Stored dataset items
=-=-=

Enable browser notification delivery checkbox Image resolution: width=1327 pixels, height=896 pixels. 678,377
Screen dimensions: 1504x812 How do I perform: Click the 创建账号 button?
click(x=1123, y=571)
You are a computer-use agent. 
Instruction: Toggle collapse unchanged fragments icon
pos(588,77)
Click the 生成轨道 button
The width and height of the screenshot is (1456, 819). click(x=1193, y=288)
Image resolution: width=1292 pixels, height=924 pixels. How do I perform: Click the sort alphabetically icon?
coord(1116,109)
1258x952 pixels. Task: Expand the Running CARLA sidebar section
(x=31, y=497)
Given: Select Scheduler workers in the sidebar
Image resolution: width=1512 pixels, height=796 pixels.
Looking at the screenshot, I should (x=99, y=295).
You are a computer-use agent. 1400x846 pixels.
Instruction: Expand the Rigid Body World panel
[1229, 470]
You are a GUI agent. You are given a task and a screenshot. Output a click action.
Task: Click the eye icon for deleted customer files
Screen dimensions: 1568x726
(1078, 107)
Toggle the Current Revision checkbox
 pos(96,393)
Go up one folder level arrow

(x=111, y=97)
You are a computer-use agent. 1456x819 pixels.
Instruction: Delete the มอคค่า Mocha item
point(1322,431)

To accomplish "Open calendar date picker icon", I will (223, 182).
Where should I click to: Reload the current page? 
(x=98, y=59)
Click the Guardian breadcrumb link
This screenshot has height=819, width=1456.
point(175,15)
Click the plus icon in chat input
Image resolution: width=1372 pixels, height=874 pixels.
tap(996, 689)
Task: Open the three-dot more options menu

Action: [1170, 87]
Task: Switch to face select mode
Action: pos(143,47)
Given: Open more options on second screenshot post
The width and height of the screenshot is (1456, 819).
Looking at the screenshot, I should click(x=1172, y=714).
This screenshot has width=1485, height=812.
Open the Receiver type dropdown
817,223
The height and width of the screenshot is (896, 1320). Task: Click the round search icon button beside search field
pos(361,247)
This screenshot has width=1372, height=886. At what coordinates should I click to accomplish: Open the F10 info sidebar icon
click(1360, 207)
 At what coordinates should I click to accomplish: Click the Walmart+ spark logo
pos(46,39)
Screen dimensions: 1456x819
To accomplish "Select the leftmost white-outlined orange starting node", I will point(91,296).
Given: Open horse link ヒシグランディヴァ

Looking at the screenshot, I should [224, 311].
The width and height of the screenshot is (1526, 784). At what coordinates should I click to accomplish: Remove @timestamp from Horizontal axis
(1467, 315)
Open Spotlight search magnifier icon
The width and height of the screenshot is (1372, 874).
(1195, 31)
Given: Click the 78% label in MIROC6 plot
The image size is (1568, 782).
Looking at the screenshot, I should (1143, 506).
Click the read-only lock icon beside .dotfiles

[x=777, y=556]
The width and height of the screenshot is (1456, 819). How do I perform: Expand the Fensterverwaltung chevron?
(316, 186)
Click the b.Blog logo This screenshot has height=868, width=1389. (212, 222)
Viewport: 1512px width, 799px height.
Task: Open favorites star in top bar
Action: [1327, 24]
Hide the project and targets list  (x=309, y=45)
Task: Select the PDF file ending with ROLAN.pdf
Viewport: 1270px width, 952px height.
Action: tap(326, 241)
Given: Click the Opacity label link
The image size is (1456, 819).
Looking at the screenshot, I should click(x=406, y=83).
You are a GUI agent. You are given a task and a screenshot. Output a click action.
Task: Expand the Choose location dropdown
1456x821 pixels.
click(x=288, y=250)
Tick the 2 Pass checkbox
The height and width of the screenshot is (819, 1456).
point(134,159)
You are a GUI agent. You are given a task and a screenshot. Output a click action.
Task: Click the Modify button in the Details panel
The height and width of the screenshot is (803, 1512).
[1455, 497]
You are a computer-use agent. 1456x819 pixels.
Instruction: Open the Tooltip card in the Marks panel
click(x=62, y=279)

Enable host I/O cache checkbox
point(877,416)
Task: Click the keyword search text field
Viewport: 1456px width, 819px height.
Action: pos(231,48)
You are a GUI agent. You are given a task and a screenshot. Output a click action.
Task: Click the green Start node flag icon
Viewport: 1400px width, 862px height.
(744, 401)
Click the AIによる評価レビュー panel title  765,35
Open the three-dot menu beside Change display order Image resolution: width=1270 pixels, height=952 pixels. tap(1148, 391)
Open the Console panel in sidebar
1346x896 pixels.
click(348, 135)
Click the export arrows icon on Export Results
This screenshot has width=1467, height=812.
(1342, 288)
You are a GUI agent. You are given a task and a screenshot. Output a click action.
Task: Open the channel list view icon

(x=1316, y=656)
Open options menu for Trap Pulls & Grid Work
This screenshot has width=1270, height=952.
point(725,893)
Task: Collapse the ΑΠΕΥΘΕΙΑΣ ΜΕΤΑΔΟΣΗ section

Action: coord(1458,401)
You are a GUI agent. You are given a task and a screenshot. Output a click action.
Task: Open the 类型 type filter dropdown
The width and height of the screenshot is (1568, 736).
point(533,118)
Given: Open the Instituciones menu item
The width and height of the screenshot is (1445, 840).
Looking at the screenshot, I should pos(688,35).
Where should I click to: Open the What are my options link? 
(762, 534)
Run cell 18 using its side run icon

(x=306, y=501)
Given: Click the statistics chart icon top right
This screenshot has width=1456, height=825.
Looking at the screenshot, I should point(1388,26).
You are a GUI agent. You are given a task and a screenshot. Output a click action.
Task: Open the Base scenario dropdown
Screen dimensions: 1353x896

=-=-=

WORK INSTRUCTION:
From the data above, copy each line that has the string "label".

SOLUTION TO THE PROBLEM:
Given: Click the 78% label in MIROC6 plot
Given: Click the Opacity label link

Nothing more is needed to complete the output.